[Word and element location data]
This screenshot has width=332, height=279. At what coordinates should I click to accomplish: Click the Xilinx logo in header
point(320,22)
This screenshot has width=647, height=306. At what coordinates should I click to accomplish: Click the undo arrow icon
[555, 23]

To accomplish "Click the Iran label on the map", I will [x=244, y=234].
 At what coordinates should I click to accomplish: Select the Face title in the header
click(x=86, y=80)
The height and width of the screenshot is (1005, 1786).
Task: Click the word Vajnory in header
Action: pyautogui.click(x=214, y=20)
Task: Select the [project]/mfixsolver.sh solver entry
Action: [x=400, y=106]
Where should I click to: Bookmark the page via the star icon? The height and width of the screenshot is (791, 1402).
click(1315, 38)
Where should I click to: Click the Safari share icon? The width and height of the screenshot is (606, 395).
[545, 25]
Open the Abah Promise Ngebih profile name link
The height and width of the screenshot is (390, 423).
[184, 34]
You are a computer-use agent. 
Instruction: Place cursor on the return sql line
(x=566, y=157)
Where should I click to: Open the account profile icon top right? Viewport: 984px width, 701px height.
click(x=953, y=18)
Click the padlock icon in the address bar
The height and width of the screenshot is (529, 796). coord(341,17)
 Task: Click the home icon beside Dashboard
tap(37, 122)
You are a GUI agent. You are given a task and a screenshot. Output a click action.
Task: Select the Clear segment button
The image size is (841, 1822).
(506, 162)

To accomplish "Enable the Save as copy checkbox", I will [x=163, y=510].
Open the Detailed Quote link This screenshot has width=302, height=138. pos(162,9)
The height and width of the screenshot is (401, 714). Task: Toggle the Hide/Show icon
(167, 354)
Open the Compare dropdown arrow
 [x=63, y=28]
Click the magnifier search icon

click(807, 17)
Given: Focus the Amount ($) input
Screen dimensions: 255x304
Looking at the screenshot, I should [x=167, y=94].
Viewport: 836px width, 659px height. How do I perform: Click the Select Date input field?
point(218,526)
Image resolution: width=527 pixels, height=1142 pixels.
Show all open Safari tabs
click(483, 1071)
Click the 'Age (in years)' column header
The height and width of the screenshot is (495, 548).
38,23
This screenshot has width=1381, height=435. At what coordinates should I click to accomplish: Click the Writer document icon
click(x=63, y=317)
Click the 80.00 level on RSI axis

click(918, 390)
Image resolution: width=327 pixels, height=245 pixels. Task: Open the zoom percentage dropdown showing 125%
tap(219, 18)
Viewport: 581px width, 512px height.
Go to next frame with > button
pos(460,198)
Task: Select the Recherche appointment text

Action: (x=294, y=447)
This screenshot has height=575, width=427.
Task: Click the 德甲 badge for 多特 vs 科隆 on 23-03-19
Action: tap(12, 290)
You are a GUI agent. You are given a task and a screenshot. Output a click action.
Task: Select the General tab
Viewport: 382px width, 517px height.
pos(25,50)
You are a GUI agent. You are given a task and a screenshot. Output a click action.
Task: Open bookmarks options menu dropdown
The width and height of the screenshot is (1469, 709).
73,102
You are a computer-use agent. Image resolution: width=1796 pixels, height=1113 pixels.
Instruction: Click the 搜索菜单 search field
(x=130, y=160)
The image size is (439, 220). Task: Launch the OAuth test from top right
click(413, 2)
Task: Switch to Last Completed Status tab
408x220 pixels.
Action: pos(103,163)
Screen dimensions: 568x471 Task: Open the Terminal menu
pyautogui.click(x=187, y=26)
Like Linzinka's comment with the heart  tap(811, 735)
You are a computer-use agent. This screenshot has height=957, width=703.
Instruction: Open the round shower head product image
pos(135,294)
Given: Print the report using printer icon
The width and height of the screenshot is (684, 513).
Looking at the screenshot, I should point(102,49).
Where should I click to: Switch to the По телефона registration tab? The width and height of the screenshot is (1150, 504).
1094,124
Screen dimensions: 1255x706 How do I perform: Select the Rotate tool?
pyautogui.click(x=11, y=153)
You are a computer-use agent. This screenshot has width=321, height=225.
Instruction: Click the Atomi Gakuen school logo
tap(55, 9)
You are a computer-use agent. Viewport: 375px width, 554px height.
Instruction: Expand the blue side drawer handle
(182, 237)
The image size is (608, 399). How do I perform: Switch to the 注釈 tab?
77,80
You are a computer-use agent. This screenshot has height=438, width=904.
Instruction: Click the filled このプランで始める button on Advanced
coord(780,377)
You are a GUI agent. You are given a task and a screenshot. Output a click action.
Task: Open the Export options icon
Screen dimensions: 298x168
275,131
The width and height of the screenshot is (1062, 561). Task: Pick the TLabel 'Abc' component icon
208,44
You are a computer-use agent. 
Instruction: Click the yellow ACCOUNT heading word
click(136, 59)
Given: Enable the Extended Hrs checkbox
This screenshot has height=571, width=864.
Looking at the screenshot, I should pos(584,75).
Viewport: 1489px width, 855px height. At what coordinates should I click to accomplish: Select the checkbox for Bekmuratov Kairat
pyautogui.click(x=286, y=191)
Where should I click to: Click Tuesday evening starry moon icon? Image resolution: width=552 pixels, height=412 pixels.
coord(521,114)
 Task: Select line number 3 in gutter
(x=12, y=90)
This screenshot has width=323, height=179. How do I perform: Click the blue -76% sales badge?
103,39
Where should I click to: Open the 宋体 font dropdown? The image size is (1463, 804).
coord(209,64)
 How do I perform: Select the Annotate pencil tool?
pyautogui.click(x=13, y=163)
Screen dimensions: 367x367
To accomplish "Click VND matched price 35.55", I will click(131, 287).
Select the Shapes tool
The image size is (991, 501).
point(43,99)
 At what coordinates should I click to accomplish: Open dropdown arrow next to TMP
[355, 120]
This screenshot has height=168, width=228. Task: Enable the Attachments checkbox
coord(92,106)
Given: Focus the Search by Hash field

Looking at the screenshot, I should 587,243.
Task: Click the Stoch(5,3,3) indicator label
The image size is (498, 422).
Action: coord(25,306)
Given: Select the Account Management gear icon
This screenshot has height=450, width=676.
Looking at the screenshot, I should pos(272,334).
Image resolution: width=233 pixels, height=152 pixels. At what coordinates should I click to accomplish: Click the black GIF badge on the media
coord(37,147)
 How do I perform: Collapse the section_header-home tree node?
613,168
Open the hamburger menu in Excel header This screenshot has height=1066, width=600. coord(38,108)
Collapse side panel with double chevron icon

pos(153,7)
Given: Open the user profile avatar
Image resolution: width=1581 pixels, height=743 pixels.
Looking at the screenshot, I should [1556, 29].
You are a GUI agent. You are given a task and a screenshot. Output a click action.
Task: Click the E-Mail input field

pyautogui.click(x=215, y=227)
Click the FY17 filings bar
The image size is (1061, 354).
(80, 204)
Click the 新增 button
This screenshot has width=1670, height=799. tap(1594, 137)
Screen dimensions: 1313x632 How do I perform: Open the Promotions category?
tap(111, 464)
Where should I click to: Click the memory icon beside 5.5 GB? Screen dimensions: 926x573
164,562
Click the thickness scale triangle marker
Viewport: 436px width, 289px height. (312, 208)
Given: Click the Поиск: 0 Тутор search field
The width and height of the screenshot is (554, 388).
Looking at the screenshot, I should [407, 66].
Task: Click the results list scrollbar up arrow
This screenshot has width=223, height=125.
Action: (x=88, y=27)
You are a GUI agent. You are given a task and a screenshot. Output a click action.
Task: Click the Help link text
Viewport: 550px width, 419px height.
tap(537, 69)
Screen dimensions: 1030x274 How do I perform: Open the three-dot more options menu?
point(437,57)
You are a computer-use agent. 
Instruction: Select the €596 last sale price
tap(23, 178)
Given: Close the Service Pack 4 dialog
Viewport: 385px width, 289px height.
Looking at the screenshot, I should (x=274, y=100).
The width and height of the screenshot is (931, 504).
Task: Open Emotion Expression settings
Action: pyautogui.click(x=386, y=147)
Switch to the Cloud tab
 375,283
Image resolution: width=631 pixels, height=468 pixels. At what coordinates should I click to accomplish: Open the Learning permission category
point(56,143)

Problem to solve
Can you return the lines from the one with "This screenshot has width=323, height=179." to the one with "Open the hamburger", with "badge" renamed to "tag" and nothing else altered?

The result
This screenshot has width=323, height=179. How do I perform: Click the blue -76% sales tag?
103,39
Where should I click to: Open the 宋体 font dropdown? The image size is (1463, 804).
coord(209,64)
 How do I perform: Select the Annotate pencil tool?
pyautogui.click(x=13, y=163)
Screen dimensions: 367x367
To accomplish "Click VND matched price 35.55", I will click(131, 287).
Select the Shapes tool
The image size is (991, 501).
point(43,99)
 At what coordinates should I click to accomplish: Open dropdown arrow next to TMP
[355, 120]
This screenshot has height=168, width=228. Task: Enable the Attachments checkbox
coord(92,106)
Given: Focus the Search by Hash field

Looking at the screenshot, I should 587,243.
Task: Click the Stoch(5,3,3) indicator label
The image size is (498, 422).
Action: coord(25,306)
Given: Select the Account Management gear icon
This screenshot has height=450, width=676.
Looking at the screenshot, I should pos(272,334).
Image resolution: width=233 pixels, height=152 pixels. At what coordinates should I click to accomplish: Click the black GIF tag on the media
coord(37,147)
 How do I perform: Collapse the section_header-home tree node?
613,168
Open the hamburger menu in Excel header This screenshot has height=1066, width=600. coord(38,108)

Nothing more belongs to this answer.